Render the rows as a Markdown table with the columns Number and Line, beginning at the line that contains "This screenshot has width=1280, height=720." and continuing through the end of the rows. Leave out blank lines and the pictures.

•••

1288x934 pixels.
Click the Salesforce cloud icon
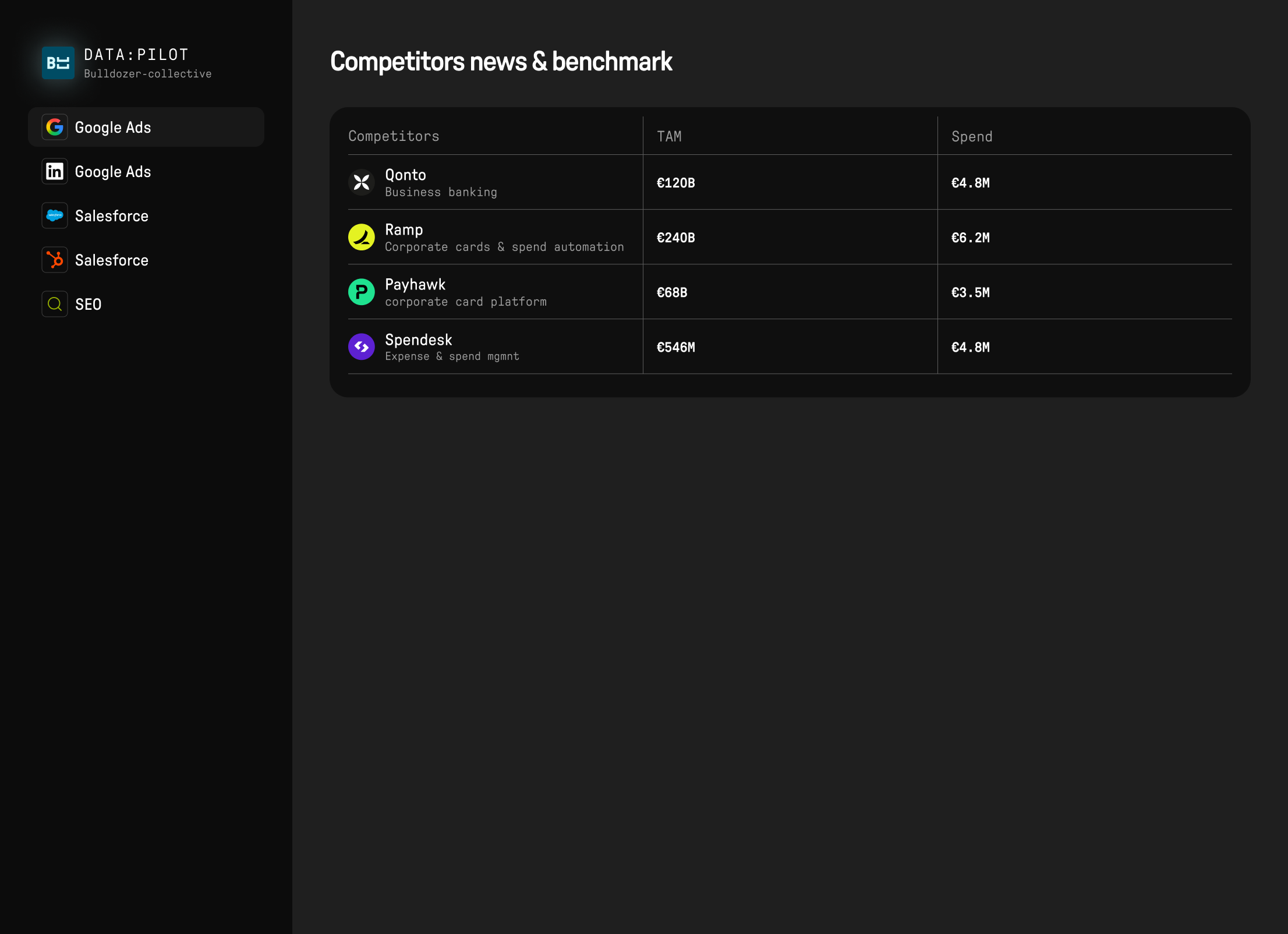pos(55,215)
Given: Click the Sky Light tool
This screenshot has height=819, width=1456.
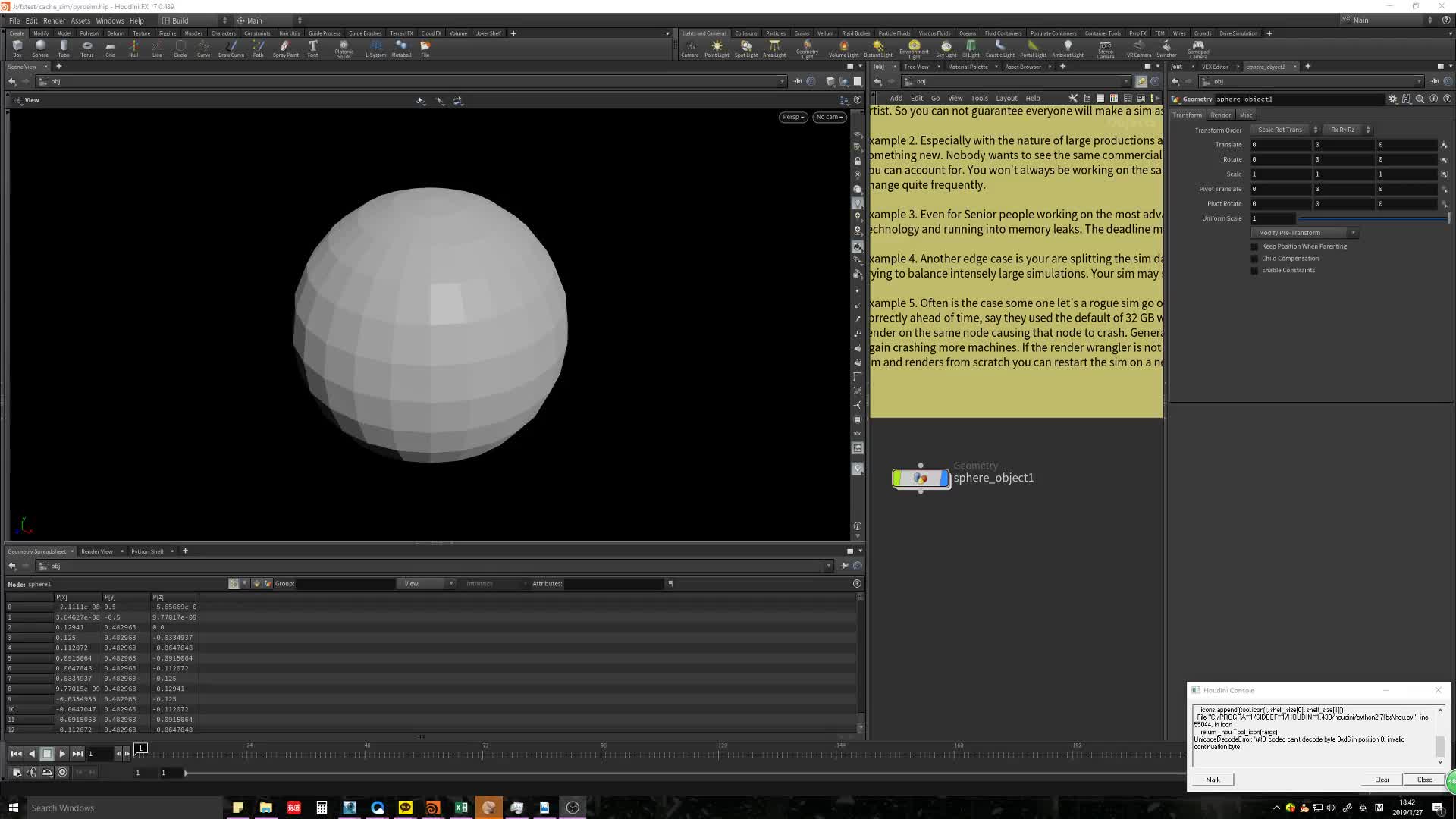Looking at the screenshot, I should point(946,49).
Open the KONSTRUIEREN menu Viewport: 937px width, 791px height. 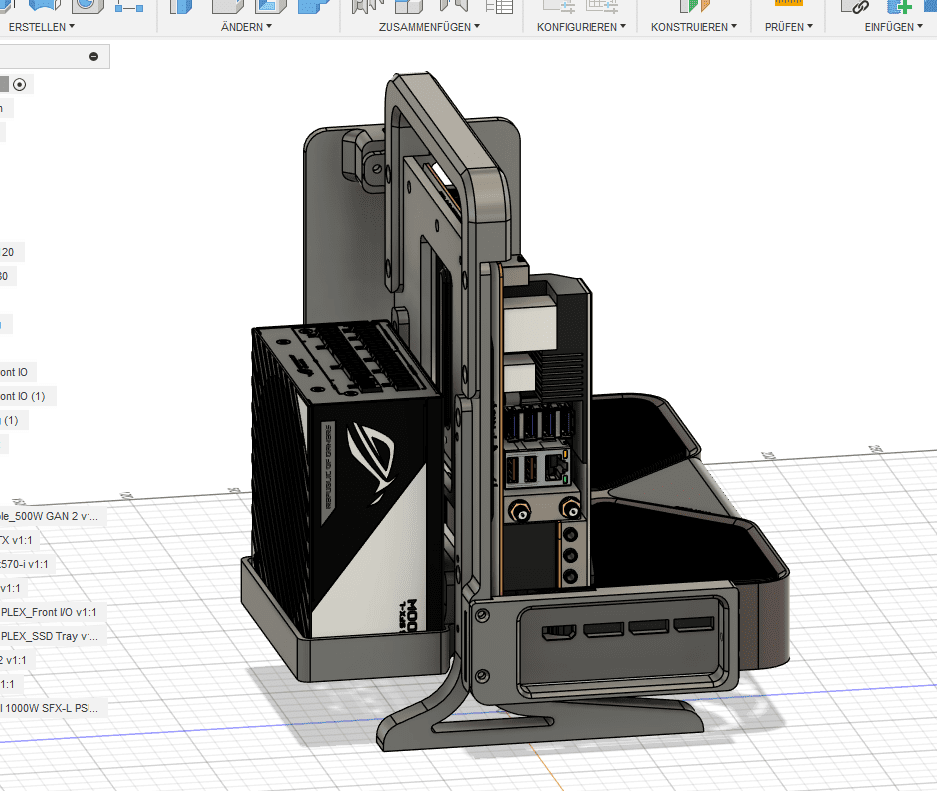(x=694, y=27)
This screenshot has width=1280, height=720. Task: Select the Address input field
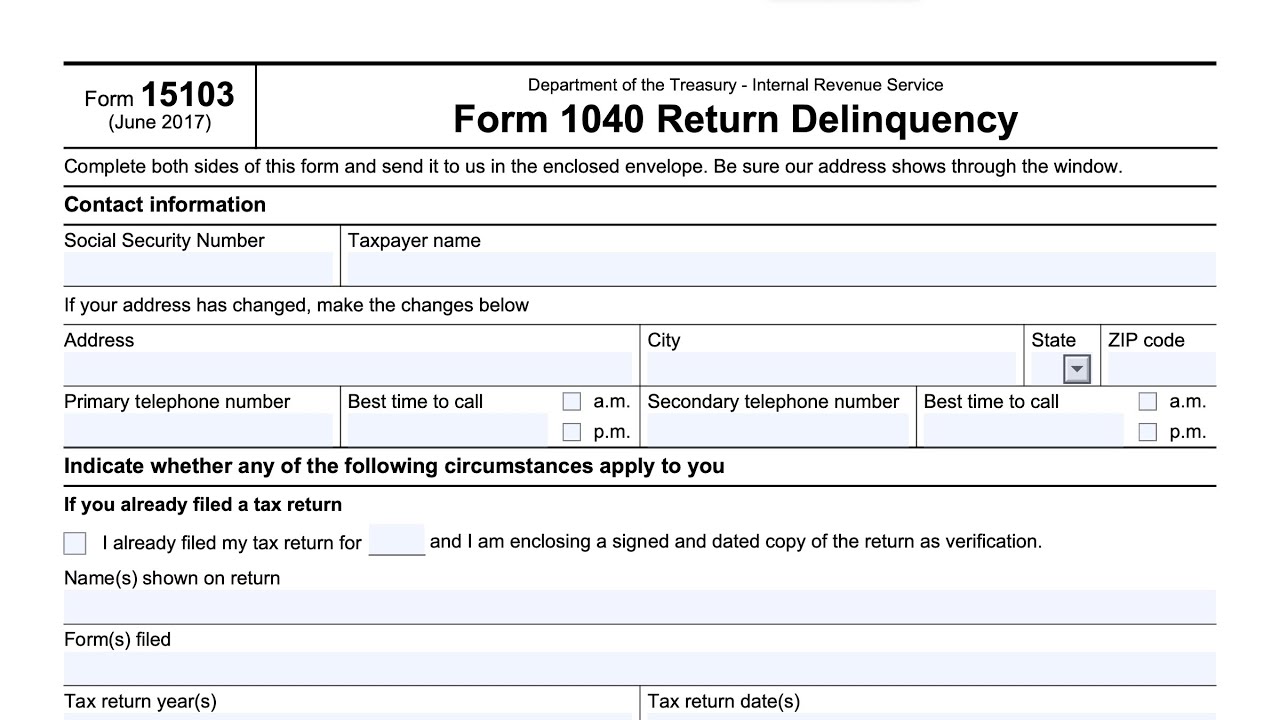(347, 368)
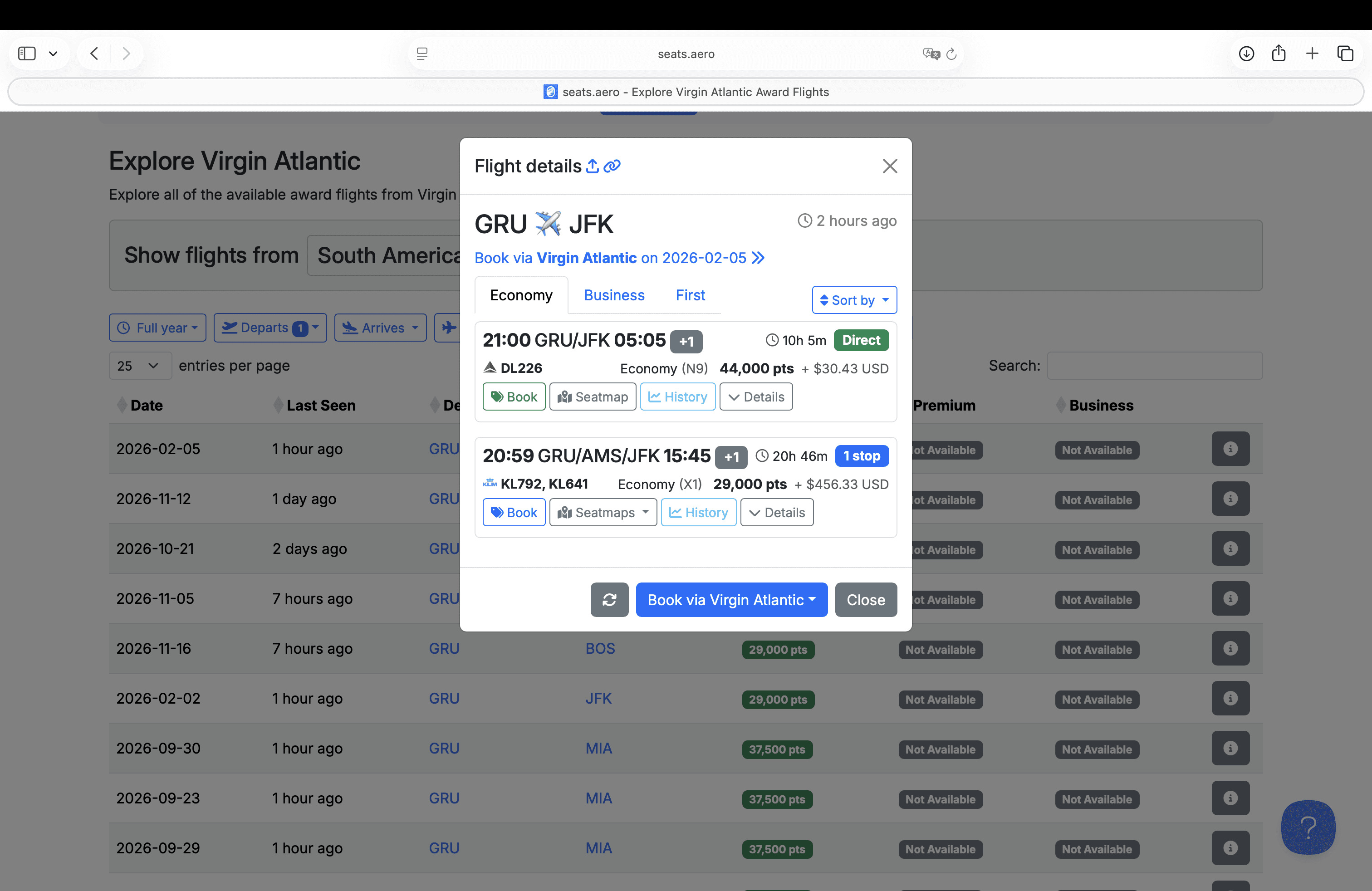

•••

SOLUTION FOR THIS EXERCISE:
| Number | Line |
|---|---|
| 1 | This screenshot has width=1280, height=720. Task: Select the Address input field |
| 2 | (347, 368) |